Friday, April 16, 2021

Vision: What’s so special about words?

Readers are sensitive to the statistics of written language. New work by Vidal et al. suggests that this sensitivity may be driven by the same domain-general mechanisms that enable the visual system to detect statistical regularities in the visual environment. 

Highlights

• Readers presented with orthographic-like stimuli are sensitive to bigram frequencies 
• An analogous effect emerges with images of made-up objects and visual gratings 
• These data suggest that the reading system might rely on general-purpose mechanisms 
• This calls for considering reading in the broader context of visual neuroscience
Summary
As writing systems are a relatively novel invention (slightly over 5 kya), they could not have influenced the evolution of our species. Instead, reading might recycle evolutionary older mechanisms that originally supported other tasks and preceded the emergence of written language. Accordingly, it has been shown that baboons and pigeons can be trained to distinguish words from nonwords based on orthographic regularities in letter co-occurrence. This suggests that part of what is usually considered reading-specific processing could be performed by domain-general visual mechanisms. Here, we tested this hypothesis in humans: if the reading system relies on domain-general visual mechanisms, some of the effects that are often found with orthographic material should also be observable with non-orthographic visual stimuli. We performed three experiments using the same exact design but with visual stimuli that progressively departed from orthographic material. Subjects were passively familiarized with a set of composite visual items and tested in an oddball paradigm for their ability to detect novel stimuli.

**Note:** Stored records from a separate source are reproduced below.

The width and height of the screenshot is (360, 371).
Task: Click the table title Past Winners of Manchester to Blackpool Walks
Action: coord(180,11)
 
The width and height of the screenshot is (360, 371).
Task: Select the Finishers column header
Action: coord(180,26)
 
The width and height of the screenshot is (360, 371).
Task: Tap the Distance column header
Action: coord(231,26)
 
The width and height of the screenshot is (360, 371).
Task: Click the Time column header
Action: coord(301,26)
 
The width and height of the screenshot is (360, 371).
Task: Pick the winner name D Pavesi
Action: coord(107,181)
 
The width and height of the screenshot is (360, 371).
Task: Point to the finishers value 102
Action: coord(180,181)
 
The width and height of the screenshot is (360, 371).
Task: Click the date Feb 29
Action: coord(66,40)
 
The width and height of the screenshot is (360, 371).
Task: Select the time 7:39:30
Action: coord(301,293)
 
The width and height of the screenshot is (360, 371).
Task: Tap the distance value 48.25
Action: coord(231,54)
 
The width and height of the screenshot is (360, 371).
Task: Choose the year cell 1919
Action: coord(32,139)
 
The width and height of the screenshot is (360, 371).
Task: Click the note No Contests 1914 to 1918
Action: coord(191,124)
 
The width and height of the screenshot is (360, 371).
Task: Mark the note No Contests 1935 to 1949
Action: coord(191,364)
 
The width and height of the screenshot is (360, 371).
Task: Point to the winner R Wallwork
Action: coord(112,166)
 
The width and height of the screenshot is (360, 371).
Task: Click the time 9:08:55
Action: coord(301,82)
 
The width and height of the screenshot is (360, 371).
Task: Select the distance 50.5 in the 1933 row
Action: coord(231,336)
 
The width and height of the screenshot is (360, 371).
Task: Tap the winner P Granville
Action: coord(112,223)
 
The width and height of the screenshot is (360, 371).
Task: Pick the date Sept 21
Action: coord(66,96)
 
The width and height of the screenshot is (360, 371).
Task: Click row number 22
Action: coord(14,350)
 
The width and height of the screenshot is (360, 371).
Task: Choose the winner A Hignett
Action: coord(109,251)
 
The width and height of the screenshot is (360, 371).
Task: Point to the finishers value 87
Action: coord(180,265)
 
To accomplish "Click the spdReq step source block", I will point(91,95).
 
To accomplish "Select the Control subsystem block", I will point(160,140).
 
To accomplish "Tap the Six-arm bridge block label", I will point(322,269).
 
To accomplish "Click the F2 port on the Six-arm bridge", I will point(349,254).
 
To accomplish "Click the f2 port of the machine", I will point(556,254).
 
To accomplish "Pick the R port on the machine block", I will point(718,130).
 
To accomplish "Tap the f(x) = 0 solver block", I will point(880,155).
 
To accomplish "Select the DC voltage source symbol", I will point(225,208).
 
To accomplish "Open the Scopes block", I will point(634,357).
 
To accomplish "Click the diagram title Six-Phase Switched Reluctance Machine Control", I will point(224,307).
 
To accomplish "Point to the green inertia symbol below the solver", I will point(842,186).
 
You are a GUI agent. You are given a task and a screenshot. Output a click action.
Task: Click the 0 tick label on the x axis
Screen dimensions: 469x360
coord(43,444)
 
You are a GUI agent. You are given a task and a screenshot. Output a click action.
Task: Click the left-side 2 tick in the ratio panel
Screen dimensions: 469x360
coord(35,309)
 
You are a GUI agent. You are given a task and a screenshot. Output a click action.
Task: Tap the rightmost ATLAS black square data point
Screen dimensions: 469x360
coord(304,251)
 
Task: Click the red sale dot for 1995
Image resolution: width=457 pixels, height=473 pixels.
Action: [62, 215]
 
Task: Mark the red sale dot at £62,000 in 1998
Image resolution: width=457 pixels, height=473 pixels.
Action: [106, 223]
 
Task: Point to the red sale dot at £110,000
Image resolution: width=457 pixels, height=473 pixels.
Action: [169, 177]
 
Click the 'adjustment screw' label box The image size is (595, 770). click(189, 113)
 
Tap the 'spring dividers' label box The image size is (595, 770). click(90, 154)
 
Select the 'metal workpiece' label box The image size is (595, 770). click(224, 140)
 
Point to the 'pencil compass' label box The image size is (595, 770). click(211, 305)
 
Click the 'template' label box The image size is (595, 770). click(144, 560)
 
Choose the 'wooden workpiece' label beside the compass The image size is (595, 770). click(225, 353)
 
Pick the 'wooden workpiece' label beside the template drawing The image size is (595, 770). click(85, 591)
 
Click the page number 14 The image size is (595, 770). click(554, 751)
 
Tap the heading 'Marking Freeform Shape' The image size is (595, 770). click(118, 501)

Participants showed robust sensitivity to the co-occurrence of features (“bigram” coding) with strings of letter-like symbols but also with made-up 3D objects and sinusoidal gratings. This suggests that the processing mechanisms involved in the visual recognition of novel words also support the recognition of other novel visual objects. These mechanisms would allow the visual system to capture statistical regularities in the visual environment. We hope that this work will inspire models of reading that, although addressing its unique aspects, place it within the broader context of vision.